**Given request**
Recast the lines running from the one containing "Where should I click to: Open the activities" through the one containing "will (1235, 827).", both included, as a JSON list of strings with one string per line and blank lines omitted.

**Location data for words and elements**
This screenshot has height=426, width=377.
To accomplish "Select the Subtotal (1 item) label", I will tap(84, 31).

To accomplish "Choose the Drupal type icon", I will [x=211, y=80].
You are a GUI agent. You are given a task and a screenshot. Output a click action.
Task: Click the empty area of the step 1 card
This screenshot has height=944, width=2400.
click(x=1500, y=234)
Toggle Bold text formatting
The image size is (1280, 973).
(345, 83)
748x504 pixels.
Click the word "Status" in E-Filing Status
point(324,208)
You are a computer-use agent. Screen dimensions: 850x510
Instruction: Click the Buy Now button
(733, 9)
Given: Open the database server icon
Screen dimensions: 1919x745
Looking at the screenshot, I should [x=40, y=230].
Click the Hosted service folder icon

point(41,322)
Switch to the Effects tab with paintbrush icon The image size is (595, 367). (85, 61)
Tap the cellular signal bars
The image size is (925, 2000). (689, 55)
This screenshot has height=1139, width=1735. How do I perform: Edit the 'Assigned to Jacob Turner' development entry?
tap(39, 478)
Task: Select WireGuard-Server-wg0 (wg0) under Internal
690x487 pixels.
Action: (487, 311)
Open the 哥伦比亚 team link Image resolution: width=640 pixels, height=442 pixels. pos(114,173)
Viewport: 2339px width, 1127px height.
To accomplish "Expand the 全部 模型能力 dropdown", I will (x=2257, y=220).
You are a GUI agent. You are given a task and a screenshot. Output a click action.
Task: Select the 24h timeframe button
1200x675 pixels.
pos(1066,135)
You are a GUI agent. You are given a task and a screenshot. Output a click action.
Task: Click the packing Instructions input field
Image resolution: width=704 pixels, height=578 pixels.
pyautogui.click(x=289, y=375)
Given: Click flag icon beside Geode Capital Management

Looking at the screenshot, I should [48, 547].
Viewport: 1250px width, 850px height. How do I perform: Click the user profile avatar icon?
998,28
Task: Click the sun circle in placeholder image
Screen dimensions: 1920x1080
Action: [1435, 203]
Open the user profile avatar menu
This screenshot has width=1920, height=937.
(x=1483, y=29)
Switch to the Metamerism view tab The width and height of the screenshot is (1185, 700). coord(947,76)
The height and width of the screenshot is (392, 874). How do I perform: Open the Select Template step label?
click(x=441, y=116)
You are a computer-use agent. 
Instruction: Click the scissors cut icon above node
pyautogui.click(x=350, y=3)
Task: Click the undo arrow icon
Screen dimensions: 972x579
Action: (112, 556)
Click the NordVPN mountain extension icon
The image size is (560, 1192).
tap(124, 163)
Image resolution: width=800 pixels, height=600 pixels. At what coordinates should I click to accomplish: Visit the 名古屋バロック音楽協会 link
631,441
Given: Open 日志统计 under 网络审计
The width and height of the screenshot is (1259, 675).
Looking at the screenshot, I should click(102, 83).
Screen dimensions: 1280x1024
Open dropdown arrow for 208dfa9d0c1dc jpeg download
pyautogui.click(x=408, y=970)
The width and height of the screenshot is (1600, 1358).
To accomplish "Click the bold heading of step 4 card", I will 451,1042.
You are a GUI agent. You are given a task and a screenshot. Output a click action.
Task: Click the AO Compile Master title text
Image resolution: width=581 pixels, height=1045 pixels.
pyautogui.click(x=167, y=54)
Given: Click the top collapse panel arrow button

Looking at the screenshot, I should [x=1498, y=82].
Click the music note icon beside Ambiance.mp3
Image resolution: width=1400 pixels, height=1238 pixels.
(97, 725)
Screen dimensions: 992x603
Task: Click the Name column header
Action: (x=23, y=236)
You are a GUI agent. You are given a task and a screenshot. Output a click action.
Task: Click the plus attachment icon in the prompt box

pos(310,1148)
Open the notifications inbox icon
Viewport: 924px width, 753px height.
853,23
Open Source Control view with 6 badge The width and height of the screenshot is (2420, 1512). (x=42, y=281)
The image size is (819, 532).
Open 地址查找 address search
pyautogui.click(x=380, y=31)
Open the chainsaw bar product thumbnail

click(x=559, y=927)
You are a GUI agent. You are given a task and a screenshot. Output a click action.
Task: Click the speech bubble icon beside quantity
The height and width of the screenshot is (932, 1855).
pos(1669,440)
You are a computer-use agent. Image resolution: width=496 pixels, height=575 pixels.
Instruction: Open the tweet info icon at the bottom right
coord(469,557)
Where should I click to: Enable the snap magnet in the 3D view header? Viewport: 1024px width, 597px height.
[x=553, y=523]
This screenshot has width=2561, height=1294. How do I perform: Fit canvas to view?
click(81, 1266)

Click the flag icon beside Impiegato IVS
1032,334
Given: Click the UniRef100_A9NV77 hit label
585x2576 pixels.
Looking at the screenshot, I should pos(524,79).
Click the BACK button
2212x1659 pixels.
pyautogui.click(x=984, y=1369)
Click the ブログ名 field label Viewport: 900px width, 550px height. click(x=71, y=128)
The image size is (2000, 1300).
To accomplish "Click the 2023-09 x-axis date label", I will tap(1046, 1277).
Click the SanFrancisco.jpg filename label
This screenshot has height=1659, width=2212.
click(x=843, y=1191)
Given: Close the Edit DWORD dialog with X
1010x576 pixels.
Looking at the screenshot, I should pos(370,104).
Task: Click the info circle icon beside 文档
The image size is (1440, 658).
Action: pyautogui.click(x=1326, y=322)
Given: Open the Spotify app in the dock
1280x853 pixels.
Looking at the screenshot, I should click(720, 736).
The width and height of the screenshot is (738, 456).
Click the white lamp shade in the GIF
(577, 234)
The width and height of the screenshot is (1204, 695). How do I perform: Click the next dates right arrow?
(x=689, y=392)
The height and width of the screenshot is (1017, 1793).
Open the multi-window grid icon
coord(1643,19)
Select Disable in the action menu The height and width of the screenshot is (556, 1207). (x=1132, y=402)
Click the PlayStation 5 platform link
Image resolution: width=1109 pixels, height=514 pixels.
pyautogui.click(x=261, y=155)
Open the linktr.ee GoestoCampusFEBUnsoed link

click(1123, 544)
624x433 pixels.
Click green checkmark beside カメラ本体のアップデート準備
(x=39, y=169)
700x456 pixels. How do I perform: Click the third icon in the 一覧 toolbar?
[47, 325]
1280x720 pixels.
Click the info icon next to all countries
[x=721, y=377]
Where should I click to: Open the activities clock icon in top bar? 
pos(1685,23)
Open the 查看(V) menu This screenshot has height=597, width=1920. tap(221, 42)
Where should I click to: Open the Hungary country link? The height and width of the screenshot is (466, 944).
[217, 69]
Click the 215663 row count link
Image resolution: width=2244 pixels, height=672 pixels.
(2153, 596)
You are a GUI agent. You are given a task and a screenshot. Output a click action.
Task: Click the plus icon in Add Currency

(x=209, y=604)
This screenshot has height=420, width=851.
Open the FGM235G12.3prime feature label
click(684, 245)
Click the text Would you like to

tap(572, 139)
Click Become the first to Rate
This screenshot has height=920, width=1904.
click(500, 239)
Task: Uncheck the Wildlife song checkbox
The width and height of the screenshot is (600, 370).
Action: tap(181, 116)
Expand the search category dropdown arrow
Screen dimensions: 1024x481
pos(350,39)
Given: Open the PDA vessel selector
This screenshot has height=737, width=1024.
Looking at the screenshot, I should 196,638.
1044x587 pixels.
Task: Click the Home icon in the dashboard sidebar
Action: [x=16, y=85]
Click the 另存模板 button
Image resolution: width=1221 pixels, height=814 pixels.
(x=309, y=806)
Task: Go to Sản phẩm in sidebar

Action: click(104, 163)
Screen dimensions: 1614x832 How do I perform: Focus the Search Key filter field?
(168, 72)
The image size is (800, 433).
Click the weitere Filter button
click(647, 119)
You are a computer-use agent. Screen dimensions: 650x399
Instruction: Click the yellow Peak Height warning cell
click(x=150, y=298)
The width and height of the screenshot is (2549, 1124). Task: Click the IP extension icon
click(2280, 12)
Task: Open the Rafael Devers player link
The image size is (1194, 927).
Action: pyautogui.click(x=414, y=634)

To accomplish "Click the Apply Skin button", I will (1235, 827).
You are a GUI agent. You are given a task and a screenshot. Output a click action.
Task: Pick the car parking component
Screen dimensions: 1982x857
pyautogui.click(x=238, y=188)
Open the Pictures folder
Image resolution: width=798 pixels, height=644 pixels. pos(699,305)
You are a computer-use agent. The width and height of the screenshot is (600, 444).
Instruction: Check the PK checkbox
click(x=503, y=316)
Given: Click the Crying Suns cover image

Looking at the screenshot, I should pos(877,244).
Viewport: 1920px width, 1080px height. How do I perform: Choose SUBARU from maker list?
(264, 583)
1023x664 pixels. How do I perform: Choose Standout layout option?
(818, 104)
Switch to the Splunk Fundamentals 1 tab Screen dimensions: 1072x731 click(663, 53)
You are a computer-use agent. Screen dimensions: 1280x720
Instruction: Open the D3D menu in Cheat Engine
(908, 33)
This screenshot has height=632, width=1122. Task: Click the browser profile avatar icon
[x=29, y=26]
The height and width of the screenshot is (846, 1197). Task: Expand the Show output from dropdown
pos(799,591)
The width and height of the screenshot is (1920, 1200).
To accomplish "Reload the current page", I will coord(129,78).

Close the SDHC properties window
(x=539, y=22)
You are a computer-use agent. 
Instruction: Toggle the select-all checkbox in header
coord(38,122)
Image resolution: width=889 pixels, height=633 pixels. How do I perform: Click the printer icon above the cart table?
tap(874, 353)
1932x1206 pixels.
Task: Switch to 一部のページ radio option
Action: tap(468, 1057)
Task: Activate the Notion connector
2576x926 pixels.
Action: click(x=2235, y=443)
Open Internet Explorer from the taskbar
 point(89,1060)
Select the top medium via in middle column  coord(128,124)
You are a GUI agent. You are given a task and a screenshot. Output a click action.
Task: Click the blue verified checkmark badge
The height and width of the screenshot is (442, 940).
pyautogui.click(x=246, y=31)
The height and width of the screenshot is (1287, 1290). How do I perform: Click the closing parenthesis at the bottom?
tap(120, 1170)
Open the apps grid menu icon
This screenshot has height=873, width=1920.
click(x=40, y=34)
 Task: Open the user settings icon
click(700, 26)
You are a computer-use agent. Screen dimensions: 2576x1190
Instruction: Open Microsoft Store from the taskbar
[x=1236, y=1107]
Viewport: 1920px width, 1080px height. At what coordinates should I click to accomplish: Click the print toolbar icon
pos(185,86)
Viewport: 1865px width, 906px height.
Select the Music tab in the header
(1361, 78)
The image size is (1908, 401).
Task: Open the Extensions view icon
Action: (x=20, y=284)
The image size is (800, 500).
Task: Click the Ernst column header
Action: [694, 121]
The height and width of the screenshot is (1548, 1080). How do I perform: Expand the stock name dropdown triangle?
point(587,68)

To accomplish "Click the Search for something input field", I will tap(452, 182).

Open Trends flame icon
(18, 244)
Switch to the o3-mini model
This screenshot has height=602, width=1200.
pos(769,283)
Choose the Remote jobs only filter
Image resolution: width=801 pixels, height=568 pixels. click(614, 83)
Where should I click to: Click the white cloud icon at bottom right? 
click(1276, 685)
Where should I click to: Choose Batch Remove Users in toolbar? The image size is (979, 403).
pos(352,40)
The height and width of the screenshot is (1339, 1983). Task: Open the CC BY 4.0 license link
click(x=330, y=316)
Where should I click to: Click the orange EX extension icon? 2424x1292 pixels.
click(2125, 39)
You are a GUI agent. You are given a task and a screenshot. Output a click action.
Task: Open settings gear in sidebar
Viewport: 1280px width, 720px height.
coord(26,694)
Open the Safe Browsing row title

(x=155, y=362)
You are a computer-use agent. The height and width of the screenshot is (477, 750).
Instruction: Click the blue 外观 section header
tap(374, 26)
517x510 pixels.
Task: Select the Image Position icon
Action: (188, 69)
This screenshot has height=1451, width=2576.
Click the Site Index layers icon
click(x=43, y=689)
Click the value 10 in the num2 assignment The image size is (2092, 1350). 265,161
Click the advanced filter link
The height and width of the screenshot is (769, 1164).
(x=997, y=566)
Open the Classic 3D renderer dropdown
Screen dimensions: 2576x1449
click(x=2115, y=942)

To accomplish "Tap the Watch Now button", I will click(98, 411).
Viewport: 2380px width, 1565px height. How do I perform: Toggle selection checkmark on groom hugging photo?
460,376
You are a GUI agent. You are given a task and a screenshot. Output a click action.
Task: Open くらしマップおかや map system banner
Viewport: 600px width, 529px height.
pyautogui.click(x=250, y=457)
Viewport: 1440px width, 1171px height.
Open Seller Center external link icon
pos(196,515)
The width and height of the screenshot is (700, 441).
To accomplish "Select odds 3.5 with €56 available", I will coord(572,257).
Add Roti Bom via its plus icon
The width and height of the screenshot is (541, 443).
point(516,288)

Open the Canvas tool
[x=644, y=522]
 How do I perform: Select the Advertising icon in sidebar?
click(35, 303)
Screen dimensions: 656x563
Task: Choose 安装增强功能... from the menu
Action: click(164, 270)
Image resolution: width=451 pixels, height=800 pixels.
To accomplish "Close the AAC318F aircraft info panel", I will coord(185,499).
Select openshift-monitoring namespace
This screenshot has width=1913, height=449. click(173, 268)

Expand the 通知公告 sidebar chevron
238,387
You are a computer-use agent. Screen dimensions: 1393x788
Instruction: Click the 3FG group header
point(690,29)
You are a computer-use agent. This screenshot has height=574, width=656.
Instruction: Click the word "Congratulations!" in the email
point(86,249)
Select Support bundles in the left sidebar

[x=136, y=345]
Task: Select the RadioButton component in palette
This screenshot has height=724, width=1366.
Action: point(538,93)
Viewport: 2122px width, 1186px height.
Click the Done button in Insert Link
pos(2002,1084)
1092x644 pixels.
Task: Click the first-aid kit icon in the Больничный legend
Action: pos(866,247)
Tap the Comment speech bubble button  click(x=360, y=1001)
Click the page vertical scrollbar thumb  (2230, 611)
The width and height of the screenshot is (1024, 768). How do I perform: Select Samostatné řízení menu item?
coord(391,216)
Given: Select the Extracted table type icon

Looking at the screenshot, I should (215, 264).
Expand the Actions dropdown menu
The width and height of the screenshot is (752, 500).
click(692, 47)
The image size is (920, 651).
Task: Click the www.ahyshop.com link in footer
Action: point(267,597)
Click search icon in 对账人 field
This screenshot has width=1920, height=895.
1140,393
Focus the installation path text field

**Complete answer**
[
  "Where should I click to: Open the activities clock icon in top bar? ",
  "pos(1685,23)",
  "Open the 查看(V) menu This screenshot has height=597, width=1920. tap(221, 42)",
  "Where should I click to: Open the Hungary country link? The height and width of the screenshot is (466, 944).",
  "[217, 69]",
  "Click the 215663 row count link",
  "Image resolution: width=2244 pixels, height=672 pixels.",
  "(2153, 596)",
  "You are a GUI agent. You are given a task and a screenshot. Output a click action.",
  "Task: Click the plus icon in Add Currency",
  "(x=209, y=604)",
  "This screenshot has height=420, width=851.",
  "Open the FGM235G12.3prime feature label",
  "click(684, 245)",
  "Click the text Would you like to",
  "tap(572, 139)",
  "Click Become the first to Rate",
  "This screenshot has height=920, width=1904.",
  "click(500, 239)",
  "Task: Uncheck the Wildlife song checkbox",
  "The width and height of the screenshot is (600, 370).",
  "Action: tap(181, 116)",
  "Expand the search category dropdown arrow",
  "Screen dimensions: 1024x481",
  "pos(350,39)",
  "Given: Open the PDA vessel selector",
  "This screenshot has height=737, width=1024.",
  "Looking at the screenshot, I should 196,638.",
  "1044x587 pixels.",
  "Task: Click the Home icon in the dashboard sidebar",
  "Action: [x=16, y=85]",
  "Click the 另存模板 button",
  "Image resolution: width=1221 pixels, height=814 pixels.",
  "(x=309, y=806)",
  "Task: Go to Sản phẩm in sidebar",
  "Action: click(104, 163)",
  "Screen dimensions: 1614x832 How do I perform: Focus the Search Key filter field?",
  "(168, 72)",
  "The image size is (800, 433).",
  "Click the weitere Filter button",
  "click(647, 119)",
  "You are a computer-use agent. Screen dimensions: 650x399",
  "Instruction: Click the yellow Peak Height warning cell",
  "click(x=150, y=298)",
  "The width and height of the screenshot is (2549, 1124). Task: Click the IP extension icon",
  "click(2280, 12)",
  "Task: Open the Rafael Devers player link",
  "The image size is (1194, 927).",
  "Action: pyautogui.click(x=414, y=634)",
  "To accomplish \"Click the Apply Skin button\", I will (1235, 827)."
]